Fala de vice no evento Pré-COP 30 mostra riscos na Agenda 2030 da Onu
Geraldo Alckmin, cobrou “comprometimento” da comunidade internacional com ações efetivas contra as mudanças climáticas, durante a Pré-COP 30.
O evento ocorreu nesta segunda-feira (13), em Brasília e, é o último encontro preparatório antes da Conferência do Clima (COP 30), marcada para novembro, em Belém (PA).

O vice-presidente abriu o discurso lembrando a mensagem do Papa Francisco na encíclica Laudato Si, que fala sobre a interligação entre meio ambiente, sociedade e ética. Segundo ele, o desafio climático exige mais do que declarações simbólicas: “requer atitudes concretas e cooperação real entre os países.”
Diretrizes e críticas à Agenda 2030
É importante reconhecer que a COP-30 está diretamente ligada à Agenda 2030 da ONU, um plano global que, sob o discurso do “desenvolvimento sustentável”, traz princípios e diretrizes de caráter ideológico que vão contra os valores da fé cristã.
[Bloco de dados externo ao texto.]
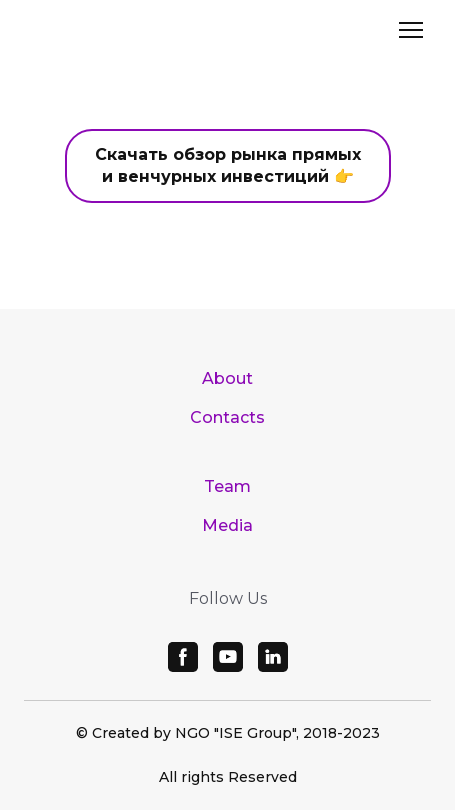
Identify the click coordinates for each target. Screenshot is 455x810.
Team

A Agenda 2030, embora disfarçada de preocupação humanitária, opera sob o princípio da governança tecnocrática global, marginalizando os ensinamentos da Igreja em nome de uma moral global substitutiva.
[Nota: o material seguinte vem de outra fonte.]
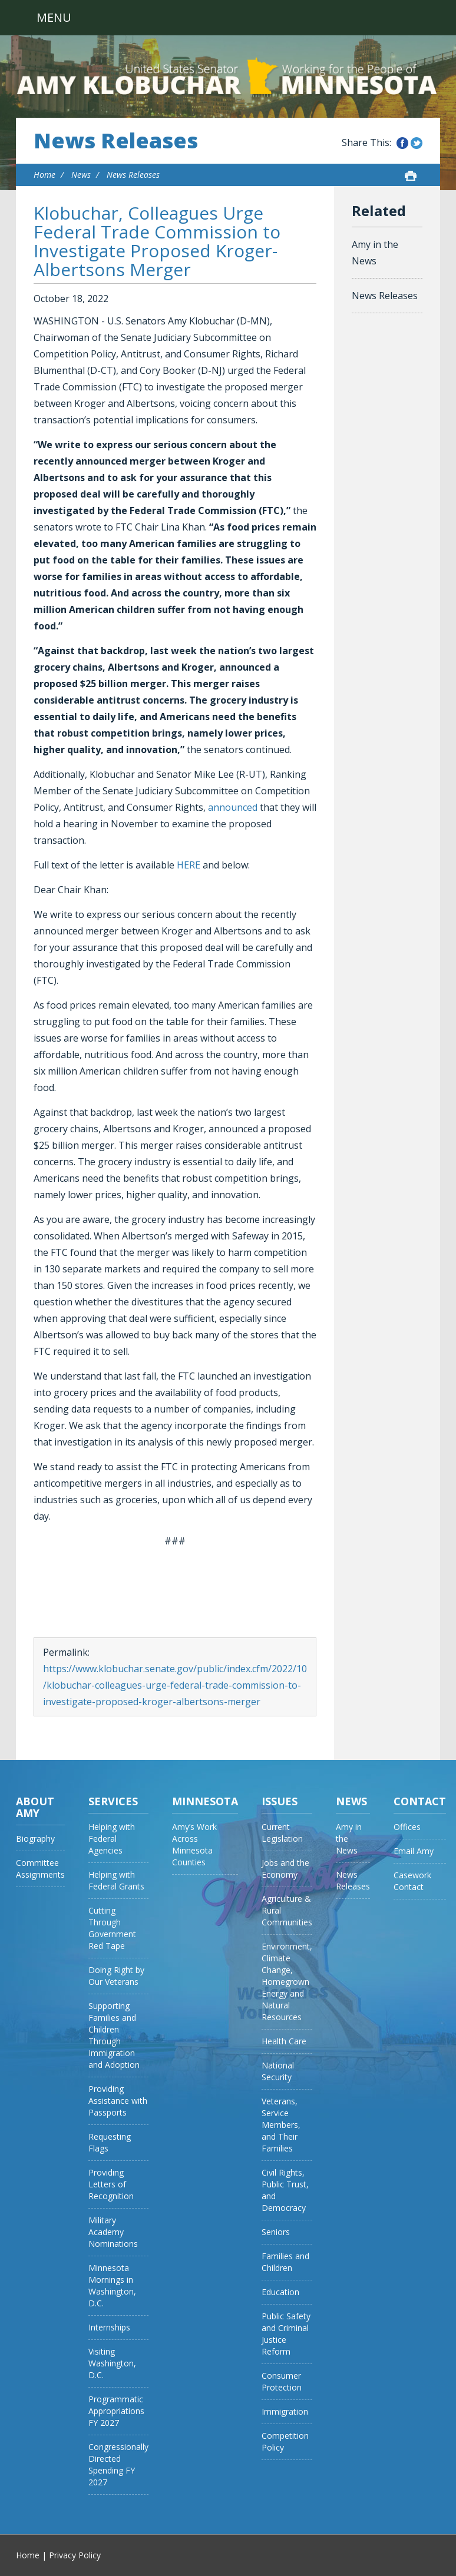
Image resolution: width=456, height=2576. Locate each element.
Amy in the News (375, 252)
“O que a gente quer na COP é um momento de atração de investimentos para o Brasil. A gente tem uma COP, o mundo inteiro vem para cá. Então, a gente quer que seja um momento aonde haja certezas de regulação, que mostre que o Brasil é sólido nas suas regulamentações e não fica ali mudando. O sinal que foi dado com o licenciamento ali, no Senado, infelizmente, pode ser um sinal oposto, de que sim, se isso passar, vai causar incertezas legais e pode judicializar muita coisa. Então, não é o sinal que a gente precisa para uma COP“, afirmou CEO da COP-30 e ex-secretária nacional de Mudança do Clima do Ministério de Meio Ambiente e Mudança do Clima (MMA), Ana Toni.
Outra mensagem preocupante em um contexto de COP, na avaliação de ambientalistas, é a perspectiva de avanço em estudos para a exploração de petróleo na Margem Equatorial, próximo do Amapá, e na foz do rio Amazonas.

Para a CEO da COP-30, o debate sobre apostas em combustíveis fósseis não pode ser isolado ao contexto do Brasil.
Alckmin apresentou as três metas centrais da presidência brasileira da COP-30: reforçar o multilateralismo climático, aproximar a agenda ambiental da vida cotidiana das pessoas e acelerar a implementação do Acordo de Paris, com foco nas metas nacionais de redução de emissões, as chamadas NDCs.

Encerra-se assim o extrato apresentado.